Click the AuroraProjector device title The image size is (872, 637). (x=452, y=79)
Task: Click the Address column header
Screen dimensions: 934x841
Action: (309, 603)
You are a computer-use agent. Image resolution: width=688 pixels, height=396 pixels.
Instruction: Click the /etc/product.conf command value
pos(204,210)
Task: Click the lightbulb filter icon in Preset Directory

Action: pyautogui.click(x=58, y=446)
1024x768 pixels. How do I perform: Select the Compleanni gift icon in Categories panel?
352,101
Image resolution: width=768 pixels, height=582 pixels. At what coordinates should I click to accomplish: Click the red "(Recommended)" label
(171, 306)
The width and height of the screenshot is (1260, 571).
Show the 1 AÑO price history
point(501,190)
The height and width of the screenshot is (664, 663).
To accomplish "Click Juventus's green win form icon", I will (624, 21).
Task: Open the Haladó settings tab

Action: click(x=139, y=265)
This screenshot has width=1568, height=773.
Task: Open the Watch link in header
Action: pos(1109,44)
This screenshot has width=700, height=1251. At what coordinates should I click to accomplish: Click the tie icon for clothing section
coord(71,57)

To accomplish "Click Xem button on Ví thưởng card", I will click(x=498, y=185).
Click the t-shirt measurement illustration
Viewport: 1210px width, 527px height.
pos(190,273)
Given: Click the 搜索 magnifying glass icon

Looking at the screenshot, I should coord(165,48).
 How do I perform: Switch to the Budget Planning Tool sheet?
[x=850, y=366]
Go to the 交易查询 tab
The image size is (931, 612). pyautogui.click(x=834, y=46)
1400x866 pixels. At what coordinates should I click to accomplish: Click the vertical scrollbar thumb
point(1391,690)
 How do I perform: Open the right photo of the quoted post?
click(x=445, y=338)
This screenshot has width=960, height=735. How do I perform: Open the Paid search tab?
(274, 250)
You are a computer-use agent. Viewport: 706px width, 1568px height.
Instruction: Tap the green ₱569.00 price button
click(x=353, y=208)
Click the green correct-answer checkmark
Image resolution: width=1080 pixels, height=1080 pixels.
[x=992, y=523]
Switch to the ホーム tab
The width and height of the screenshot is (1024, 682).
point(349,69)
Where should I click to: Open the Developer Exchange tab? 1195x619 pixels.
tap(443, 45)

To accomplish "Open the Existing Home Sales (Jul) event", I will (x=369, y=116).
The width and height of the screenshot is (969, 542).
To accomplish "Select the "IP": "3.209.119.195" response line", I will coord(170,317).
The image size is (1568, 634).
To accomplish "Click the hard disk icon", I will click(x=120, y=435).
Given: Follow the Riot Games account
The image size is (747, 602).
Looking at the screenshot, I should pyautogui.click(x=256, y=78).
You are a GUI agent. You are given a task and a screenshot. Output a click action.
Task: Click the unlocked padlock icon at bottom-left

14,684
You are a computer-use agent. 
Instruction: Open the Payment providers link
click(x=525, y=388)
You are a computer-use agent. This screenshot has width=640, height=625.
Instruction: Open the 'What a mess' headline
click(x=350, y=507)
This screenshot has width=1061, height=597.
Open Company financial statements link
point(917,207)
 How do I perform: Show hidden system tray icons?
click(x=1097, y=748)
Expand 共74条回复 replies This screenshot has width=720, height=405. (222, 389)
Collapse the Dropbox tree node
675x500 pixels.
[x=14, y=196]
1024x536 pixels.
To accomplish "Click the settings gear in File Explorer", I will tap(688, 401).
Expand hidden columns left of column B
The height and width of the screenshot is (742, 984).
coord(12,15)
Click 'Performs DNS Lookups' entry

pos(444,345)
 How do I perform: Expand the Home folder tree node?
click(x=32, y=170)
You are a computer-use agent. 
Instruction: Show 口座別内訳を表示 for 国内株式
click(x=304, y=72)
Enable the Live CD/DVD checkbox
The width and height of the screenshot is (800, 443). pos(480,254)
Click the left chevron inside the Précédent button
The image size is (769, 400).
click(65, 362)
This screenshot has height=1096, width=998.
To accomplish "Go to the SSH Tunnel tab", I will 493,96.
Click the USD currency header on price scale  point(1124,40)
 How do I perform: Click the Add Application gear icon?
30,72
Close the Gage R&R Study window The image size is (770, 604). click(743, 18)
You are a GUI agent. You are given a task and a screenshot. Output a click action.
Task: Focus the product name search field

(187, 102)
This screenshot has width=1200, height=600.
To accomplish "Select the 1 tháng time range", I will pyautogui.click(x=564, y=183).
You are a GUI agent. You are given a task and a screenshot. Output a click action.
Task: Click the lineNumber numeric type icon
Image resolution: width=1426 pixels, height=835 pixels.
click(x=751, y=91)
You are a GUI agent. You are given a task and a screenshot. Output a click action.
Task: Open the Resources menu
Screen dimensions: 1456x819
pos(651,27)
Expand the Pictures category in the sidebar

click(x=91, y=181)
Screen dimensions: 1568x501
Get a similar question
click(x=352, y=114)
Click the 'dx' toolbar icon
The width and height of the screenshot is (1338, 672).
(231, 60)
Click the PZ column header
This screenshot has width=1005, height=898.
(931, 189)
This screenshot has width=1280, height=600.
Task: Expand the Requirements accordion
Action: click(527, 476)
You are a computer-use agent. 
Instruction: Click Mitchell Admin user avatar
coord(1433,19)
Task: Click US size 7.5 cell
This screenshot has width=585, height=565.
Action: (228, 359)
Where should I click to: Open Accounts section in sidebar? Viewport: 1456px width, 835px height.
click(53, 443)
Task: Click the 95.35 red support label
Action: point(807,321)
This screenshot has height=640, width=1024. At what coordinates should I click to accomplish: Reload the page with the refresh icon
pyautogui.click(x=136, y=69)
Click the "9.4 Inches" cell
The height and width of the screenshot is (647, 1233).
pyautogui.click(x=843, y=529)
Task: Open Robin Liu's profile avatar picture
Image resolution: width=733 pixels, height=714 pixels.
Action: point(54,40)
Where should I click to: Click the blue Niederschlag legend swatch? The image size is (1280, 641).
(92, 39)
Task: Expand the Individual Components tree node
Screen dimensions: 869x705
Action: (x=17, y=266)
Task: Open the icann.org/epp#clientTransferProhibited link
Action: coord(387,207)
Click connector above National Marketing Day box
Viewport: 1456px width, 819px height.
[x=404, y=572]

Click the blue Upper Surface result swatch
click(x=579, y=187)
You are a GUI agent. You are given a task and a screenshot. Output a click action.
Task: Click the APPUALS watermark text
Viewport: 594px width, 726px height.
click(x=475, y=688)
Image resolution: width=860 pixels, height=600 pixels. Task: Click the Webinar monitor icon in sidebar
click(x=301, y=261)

★ ★ ★

With every line intact, print the records above again.

## Result of the exercise
Click the AuroraProjector device title The image size is (872, 637). (x=452, y=79)
Task: Click the Address column header
Screen dimensions: 934x841
Action: (309, 603)
You are a computer-use agent. Image resolution: width=688 pixels, height=396 pixels.
Instruction: Click the /etc/product.conf command value
pos(204,210)
Task: Click the lightbulb filter icon in Preset Directory

Action: pyautogui.click(x=58, y=446)
1024x768 pixels. How do I perform: Select the Compleanni gift icon in Categories panel?
352,101
Image resolution: width=768 pixels, height=582 pixels. At what coordinates should I click to accomplish: Click the red "(Recommended)" label
(171, 306)
The width and height of the screenshot is (1260, 571).
Show the 1 AÑO price history
point(501,190)
The height and width of the screenshot is (664, 663).
To accomplish "Click Juventus's green win form icon", I will (624, 21).
Task: Open the Haladó settings tab

Action: click(x=139, y=265)
This screenshot has width=1568, height=773.
Task: Open the Watch link in header
Action: pos(1109,44)
This screenshot has width=700, height=1251. At what coordinates should I click to accomplish: Click the tie icon for clothing section
coord(71,57)

To accomplish "Click Xem button on Ví thưởng card", I will click(x=498, y=185).
Click the t-shirt measurement illustration
Viewport: 1210px width, 527px height.
pos(190,273)
Given: Click the 搜索 magnifying glass icon

Looking at the screenshot, I should coord(165,48).
 How do I perform: Switch to the Budget Planning Tool sheet?
[x=850, y=366]
Go to the 交易查询 tab
The image size is (931, 612). pyautogui.click(x=834, y=46)
1400x866 pixels. At what coordinates should I click to accomplish: Click the vertical scrollbar thumb
point(1391,690)
 How do I perform: Open the right photo of the quoted post?
click(x=445, y=338)
This screenshot has width=960, height=735. How do I perform: Open the Paid search tab?
(274, 250)
You are a computer-use agent. Viewport: 706px width, 1568px height.
Instruction: Tap the green ₱569.00 price button
click(x=353, y=208)
Click the green correct-answer checkmark
Image resolution: width=1080 pixels, height=1080 pixels.
[x=992, y=523]
Switch to the ホーム tab
The width and height of the screenshot is (1024, 682).
point(349,69)
Where should I click to: Open the Developer Exchange tab? 1195x619 pixels.
tap(443, 45)

To accomplish "Open the Existing Home Sales (Jul) event", I will (x=369, y=116).
The width and height of the screenshot is (969, 542).
To accomplish "Select the "IP": "3.209.119.195" response line", I will coord(170,317).
The image size is (1568, 634).
To accomplish "Click the hard disk icon", I will click(x=120, y=435).
Given: Follow the Riot Games account
The image size is (747, 602).
Looking at the screenshot, I should pyautogui.click(x=256, y=78).
You are a GUI agent. You are given a task and a screenshot. Output a click action.
Task: Click the unlocked padlock icon at bottom-left

14,684
You are a computer-use agent. 
Instruction: Open the Payment providers link
click(x=525, y=388)
You are a computer-use agent. This screenshot has width=640, height=625.
Instruction: Open the 'What a mess' headline
click(x=350, y=507)
This screenshot has width=1061, height=597.
Open Company financial statements link
point(917,207)
 How do I perform: Show hidden system tray icons?
click(x=1097, y=748)
Expand 共74条回复 replies This screenshot has width=720, height=405. (222, 389)
Collapse the Dropbox tree node
675x500 pixels.
[x=14, y=196]
1024x536 pixels.
To accomplish "Click the settings gear in File Explorer", I will tap(688, 401).
Expand hidden columns left of column B
The height and width of the screenshot is (742, 984).
coord(12,15)
Click 'Performs DNS Lookups' entry

pos(444,345)
 How do I perform: Expand the Home folder tree node?
click(x=32, y=170)
You are a computer-use agent. 
Instruction: Show 口座別内訳を表示 for 国内株式
click(x=304, y=72)
Enable the Live CD/DVD checkbox
The width and height of the screenshot is (800, 443). pos(480,254)
Click the left chevron inside the Précédent button
The image size is (769, 400).
click(65, 362)
This screenshot has height=1096, width=998.
To accomplish "Go to the SSH Tunnel tab", I will 493,96.
Click the USD currency header on price scale  point(1124,40)
 How do I perform: Click the Add Application gear icon?
30,72
Close the Gage R&R Study window The image size is (770, 604). click(743, 18)
You are a GUI agent. You are given a task and a screenshot. Output a click action.
Task: Focus the product name search field

(187, 102)
This screenshot has width=1200, height=600.
To accomplish "Select the 1 tháng time range", I will pyautogui.click(x=564, y=183).
You are a GUI agent. You are given a task and a screenshot. Output a click action.
Task: Click the lineNumber numeric type icon
Image resolution: width=1426 pixels, height=835 pixels.
click(x=751, y=91)
You are a GUI agent. You are given a task and a screenshot. Output a click action.
Task: Open the Resources menu
Screen dimensions: 1456x819
pos(651,27)
Expand the Pictures category in the sidebar

click(x=91, y=181)
Screen dimensions: 1568x501
Get a similar question
click(x=352, y=114)
Click the 'dx' toolbar icon
The width and height of the screenshot is (1338, 672).
(231, 60)
Click the PZ column header
This screenshot has width=1005, height=898.
(931, 189)
This screenshot has width=1280, height=600.
Task: Expand the Requirements accordion
Action: click(527, 476)
You are a computer-use agent. 
Instruction: Click Mitchell Admin user avatar
coord(1433,19)
Task: Click US size 7.5 cell
This screenshot has width=585, height=565.
Action: (228, 359)
Where should I click to: Open Accounts section in sidebar? Viewport: 1456px width, 835px height.
click(53, 443)
Task: Click the 95.35 red support label
Action: point(807,321)
This screenshot has height=640, width=1024. At what coordinates should I click to accomplish: Reload the page with the refresh icon
pyautogui.click(x=136, y=69)
Click the "9.4 Inches" cell
The height and width of the screenshot is (647, 1233).
pyautogui.click(x=843, y=529)
Task: Open Robin Liu's profile avatar picture
Image resolution: width=733 pixels, height=714 pixels.
Action: point(54,40)
Where should I click to: Click the blue Niederschlag legend swatch? The image size is (1280, 641).
(92, 39)
Task: Expand the Individual Components tree node
Screen dimensions: 869x705
Action: (x=17, y=266)
Task: Open the icann.org/epp#clientTransferProhibited link
Action: coord(387,207)
Click connector above National Marketing Day box
Viewport: 1456px width, 819px height.
[x=404, y=572]

Click the blue Upper Surface result swatch
click(x=579, y=187)
You are a GUI agent. You are given a task and a screenshot. Output a click action.
Task: Click the APPUALS watermark text
Viewport: 594px width, 726px height.
click(x=475, y=688)
Image resolution: width=860 pixels, height=600 pixels. Task: Click the Webinar monitor icon in sidebar
click(x=301, y=261)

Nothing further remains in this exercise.